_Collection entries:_
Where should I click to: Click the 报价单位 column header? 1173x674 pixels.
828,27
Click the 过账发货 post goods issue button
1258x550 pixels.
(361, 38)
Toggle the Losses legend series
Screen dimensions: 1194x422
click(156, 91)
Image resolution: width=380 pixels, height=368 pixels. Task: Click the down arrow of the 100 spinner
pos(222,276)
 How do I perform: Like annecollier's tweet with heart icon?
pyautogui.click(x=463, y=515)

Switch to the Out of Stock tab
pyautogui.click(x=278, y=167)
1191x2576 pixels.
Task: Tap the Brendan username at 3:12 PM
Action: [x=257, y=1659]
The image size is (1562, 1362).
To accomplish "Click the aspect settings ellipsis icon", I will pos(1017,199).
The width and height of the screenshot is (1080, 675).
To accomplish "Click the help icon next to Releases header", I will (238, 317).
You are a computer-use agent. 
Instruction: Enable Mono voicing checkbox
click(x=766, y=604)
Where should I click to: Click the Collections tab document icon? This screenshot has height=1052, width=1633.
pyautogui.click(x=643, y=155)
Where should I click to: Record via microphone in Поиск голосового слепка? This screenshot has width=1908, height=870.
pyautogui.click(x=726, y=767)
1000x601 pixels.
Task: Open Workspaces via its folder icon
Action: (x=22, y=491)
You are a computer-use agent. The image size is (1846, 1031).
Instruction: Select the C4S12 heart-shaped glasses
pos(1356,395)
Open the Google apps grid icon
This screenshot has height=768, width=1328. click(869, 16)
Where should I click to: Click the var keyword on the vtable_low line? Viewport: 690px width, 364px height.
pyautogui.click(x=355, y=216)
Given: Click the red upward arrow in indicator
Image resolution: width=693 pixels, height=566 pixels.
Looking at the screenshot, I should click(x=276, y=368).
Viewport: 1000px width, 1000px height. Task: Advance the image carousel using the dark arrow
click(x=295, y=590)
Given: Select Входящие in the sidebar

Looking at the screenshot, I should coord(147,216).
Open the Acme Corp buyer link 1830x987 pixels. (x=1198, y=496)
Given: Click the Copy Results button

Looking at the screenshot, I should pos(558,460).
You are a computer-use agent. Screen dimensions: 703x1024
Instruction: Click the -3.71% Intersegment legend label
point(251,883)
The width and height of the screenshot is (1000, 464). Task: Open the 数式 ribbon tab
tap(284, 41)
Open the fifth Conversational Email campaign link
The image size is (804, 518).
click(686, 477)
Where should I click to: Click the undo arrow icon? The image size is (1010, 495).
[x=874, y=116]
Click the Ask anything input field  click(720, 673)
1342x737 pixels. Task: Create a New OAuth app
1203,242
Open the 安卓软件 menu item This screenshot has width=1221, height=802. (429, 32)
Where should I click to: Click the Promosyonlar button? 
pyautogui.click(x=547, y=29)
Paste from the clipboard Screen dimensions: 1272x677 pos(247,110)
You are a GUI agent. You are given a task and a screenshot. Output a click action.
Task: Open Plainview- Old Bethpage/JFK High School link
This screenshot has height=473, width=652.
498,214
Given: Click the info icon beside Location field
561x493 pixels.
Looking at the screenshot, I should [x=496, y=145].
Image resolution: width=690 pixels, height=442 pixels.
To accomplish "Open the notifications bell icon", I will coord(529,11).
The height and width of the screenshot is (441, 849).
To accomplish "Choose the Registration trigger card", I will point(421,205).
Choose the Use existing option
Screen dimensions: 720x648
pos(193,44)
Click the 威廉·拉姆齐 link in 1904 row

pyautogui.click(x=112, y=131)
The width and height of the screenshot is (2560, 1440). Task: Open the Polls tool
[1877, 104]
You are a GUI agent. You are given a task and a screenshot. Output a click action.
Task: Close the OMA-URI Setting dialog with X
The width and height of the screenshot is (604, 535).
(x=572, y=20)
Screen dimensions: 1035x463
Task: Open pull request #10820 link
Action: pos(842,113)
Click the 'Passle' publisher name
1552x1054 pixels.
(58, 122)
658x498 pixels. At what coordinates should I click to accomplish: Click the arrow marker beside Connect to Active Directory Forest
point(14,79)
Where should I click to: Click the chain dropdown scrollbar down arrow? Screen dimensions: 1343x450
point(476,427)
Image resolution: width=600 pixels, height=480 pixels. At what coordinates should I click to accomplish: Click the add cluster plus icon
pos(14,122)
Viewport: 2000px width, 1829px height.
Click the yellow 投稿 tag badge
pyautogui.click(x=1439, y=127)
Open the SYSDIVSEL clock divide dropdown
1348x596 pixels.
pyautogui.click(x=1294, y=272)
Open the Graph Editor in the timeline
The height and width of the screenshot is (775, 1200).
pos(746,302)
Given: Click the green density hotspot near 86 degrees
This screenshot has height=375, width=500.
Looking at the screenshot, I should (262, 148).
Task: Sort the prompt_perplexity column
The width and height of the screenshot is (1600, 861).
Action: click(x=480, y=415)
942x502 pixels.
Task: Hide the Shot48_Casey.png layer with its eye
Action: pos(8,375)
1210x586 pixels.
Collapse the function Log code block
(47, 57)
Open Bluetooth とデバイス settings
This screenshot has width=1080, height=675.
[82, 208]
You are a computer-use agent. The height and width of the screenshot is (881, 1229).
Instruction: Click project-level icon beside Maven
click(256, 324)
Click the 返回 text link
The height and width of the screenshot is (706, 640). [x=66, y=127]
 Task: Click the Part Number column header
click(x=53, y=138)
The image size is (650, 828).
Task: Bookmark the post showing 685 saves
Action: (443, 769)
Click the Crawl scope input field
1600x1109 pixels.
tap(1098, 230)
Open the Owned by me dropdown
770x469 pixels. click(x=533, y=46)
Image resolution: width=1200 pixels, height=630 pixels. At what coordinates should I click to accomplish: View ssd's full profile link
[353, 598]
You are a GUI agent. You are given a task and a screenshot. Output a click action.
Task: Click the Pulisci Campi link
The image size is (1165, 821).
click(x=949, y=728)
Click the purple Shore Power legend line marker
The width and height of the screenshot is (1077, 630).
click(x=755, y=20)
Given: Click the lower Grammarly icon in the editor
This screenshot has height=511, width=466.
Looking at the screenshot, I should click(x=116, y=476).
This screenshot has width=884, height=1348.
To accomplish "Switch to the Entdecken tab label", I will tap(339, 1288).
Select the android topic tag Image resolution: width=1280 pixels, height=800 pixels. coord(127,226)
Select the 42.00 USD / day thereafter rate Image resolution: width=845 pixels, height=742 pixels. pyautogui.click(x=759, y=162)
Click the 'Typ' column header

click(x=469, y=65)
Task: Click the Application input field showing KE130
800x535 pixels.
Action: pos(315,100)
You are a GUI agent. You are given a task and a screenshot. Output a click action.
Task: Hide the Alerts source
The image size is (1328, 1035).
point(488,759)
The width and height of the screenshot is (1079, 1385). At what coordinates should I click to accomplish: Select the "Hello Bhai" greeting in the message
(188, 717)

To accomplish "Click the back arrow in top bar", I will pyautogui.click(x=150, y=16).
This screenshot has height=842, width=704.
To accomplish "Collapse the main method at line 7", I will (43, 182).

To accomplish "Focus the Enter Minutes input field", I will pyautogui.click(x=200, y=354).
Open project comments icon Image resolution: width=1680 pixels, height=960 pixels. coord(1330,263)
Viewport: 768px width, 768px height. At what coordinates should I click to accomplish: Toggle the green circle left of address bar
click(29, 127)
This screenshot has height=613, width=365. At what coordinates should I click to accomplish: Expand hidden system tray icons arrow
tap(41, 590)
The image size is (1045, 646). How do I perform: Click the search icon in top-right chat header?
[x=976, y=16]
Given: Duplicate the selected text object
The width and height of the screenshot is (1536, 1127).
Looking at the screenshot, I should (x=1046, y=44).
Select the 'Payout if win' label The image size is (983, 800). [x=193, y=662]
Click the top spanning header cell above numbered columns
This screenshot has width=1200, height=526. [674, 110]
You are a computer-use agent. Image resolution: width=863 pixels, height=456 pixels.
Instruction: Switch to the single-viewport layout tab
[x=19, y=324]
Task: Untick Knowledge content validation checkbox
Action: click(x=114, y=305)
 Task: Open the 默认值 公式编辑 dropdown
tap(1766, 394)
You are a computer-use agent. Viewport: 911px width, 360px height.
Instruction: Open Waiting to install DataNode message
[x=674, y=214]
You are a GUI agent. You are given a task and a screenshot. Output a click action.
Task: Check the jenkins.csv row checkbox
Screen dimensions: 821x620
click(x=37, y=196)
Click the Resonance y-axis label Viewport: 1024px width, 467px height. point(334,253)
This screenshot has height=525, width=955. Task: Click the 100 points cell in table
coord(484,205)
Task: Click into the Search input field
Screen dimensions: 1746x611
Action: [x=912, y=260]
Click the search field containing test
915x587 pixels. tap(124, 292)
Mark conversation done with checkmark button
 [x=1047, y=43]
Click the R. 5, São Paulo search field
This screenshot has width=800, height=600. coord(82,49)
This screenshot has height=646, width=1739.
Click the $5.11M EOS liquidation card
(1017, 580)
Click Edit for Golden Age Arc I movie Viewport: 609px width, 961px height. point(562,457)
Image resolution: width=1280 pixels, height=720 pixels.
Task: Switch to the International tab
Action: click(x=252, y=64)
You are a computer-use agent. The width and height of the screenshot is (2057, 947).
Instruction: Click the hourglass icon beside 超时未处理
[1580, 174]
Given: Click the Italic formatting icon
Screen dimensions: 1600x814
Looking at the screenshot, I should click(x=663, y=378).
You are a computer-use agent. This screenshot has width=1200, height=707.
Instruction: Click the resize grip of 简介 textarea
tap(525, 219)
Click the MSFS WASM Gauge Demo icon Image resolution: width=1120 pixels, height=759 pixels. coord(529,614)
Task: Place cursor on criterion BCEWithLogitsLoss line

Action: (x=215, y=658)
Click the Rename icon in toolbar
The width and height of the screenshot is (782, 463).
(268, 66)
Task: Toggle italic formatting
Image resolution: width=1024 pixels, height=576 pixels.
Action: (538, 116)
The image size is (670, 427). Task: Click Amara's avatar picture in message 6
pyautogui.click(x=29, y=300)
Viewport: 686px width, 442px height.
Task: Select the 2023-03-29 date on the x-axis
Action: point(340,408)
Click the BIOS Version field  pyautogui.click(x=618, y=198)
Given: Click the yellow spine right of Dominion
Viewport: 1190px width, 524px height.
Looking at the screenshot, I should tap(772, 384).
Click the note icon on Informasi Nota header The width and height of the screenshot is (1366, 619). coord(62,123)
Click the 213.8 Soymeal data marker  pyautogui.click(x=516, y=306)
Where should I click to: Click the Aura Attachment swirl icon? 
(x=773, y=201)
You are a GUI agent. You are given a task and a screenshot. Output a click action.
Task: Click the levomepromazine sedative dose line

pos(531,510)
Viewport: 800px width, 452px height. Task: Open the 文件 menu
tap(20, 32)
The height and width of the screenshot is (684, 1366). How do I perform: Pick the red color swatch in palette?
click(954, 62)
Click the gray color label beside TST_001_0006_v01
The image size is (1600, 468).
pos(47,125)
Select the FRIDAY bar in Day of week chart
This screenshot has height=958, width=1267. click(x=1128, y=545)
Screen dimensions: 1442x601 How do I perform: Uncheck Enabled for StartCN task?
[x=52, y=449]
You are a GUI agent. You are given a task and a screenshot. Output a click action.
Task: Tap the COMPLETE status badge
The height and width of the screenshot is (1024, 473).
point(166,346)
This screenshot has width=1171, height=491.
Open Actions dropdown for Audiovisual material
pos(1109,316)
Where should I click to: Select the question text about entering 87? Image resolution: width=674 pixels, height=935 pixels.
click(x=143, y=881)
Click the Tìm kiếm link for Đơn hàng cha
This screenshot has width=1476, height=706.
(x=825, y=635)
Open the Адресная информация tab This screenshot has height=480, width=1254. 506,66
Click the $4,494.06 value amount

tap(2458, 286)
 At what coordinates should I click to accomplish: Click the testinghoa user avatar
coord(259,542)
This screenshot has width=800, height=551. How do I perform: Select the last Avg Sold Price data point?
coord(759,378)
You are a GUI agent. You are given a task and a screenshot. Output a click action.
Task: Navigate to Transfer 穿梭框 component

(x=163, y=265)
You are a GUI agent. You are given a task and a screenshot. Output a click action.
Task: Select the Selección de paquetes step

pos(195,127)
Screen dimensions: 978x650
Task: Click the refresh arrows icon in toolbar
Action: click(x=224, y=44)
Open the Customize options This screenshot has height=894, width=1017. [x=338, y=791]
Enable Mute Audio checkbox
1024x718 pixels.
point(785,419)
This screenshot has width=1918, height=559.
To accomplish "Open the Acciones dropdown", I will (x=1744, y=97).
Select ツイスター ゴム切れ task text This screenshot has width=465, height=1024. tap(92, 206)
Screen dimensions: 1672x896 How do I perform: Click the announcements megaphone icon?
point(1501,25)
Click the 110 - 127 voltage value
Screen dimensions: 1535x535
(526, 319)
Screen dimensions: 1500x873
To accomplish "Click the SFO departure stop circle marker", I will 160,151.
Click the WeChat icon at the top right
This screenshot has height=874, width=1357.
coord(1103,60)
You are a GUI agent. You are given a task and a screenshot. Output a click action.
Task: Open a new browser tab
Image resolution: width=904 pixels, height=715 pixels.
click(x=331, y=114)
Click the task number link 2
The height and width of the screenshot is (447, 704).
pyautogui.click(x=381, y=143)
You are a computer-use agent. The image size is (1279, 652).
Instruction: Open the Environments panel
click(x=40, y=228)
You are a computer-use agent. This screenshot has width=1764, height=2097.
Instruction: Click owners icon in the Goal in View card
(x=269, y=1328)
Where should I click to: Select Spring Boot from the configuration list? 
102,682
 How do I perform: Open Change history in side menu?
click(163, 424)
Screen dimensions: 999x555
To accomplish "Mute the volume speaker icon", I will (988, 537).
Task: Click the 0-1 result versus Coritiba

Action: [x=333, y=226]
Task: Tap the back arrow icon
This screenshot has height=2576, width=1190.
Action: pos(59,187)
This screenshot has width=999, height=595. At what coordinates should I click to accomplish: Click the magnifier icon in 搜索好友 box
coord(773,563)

_Work required:_ Look over the records above, and wherever a line contains the string "back", copy that line.

_Response area:_
To accomplish "Click the back arrow in top bar", I will pyautogui.click(x=150, y=16).
Task: Tap the back arrow icon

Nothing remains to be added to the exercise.